Rows on where targets appear
● ● ● ● ● ● ●

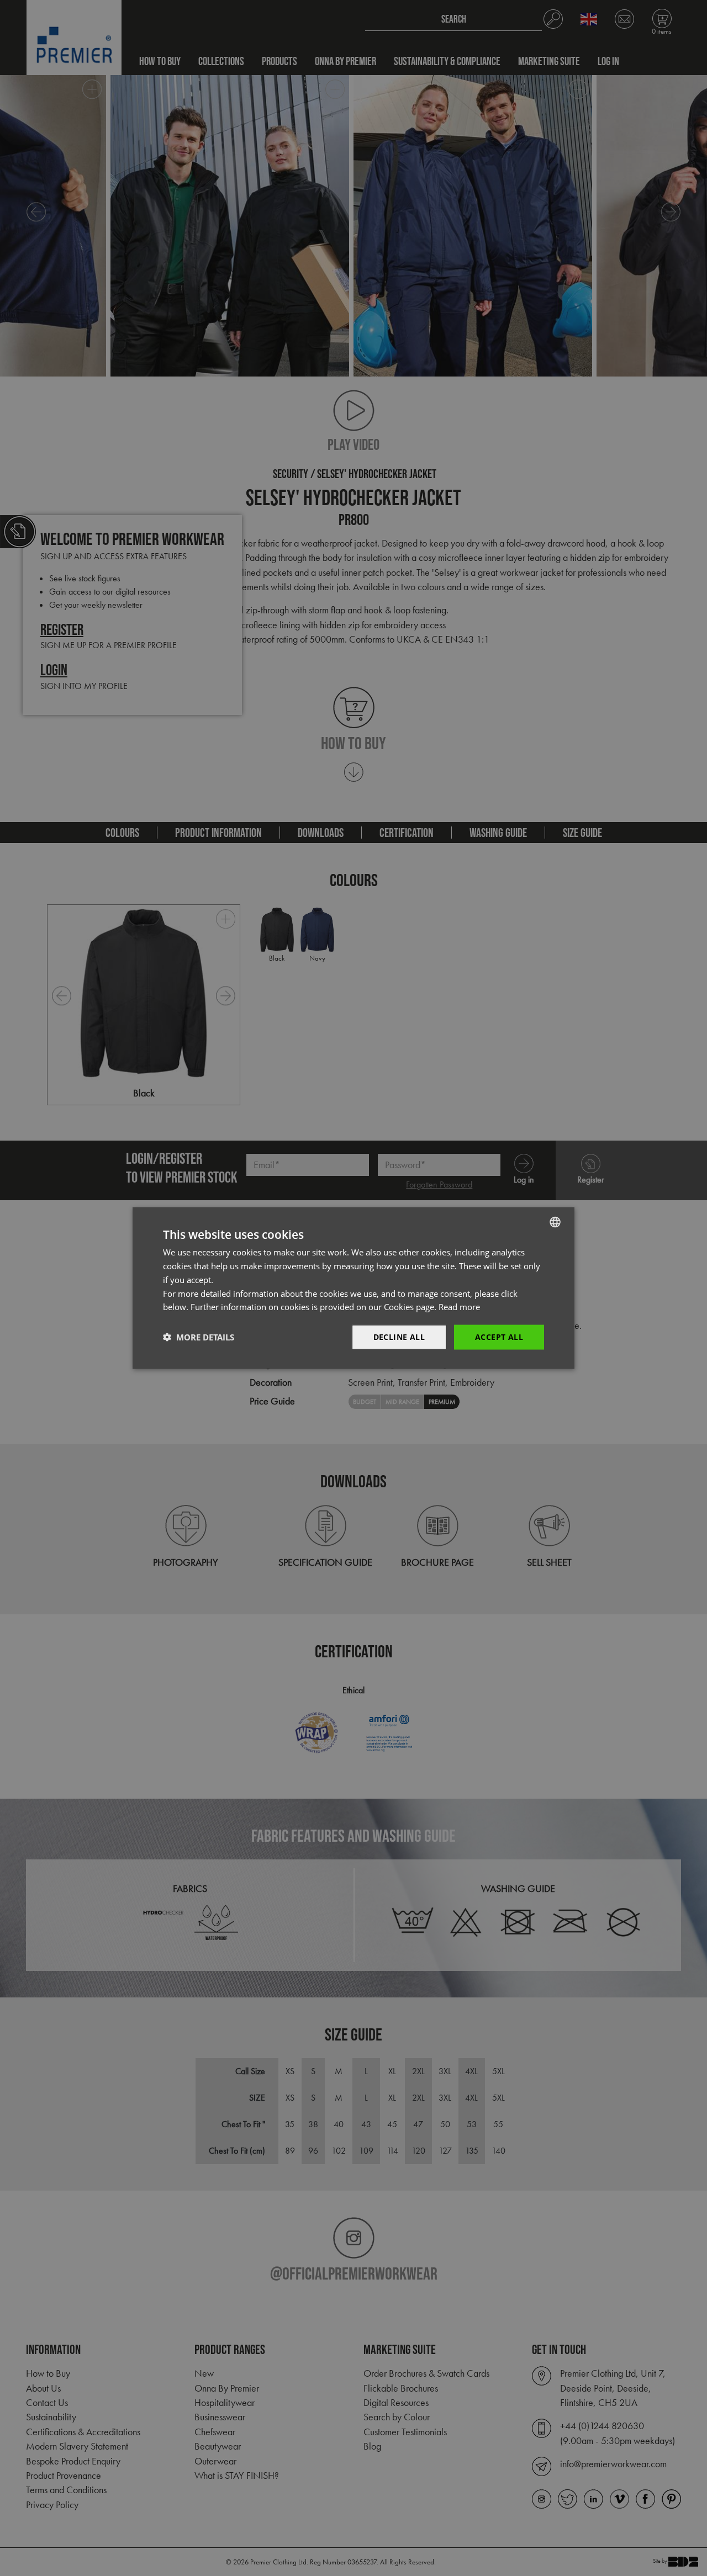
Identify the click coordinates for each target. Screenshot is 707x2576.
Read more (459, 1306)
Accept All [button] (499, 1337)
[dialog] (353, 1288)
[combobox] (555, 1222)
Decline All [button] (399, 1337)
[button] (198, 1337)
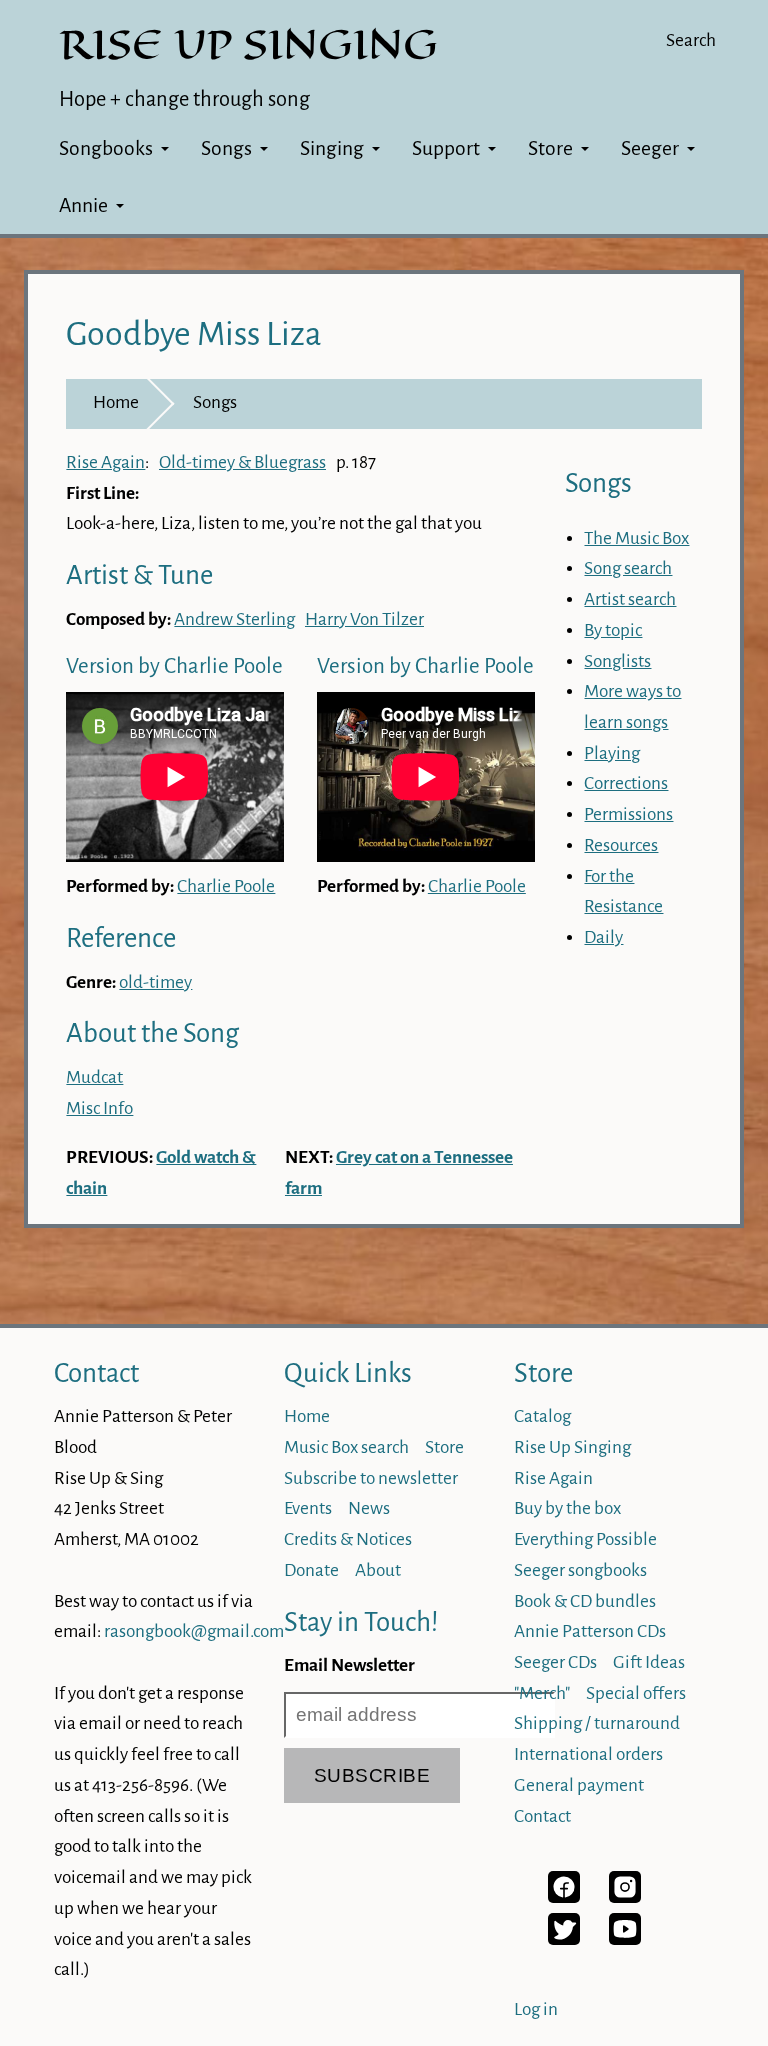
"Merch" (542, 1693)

● ● ● ● ● ● ●

_Given exercise:_ Please rewrite all of the records above, switching "button" to "control" everywhere and keeping everything else the same, with the pictures left out.

_Solved exercise:_
Identify the click coordinates for each target. Screenshot is 707x2576.
Read more (459, 1306)
Accept All [control] (499, 1337)
[dialog] (353, 1288)
[combobox] (555, 1222)
Decline All [control] (399, 1337)
[control] (198, 1337)
"Merch" (542, 1693)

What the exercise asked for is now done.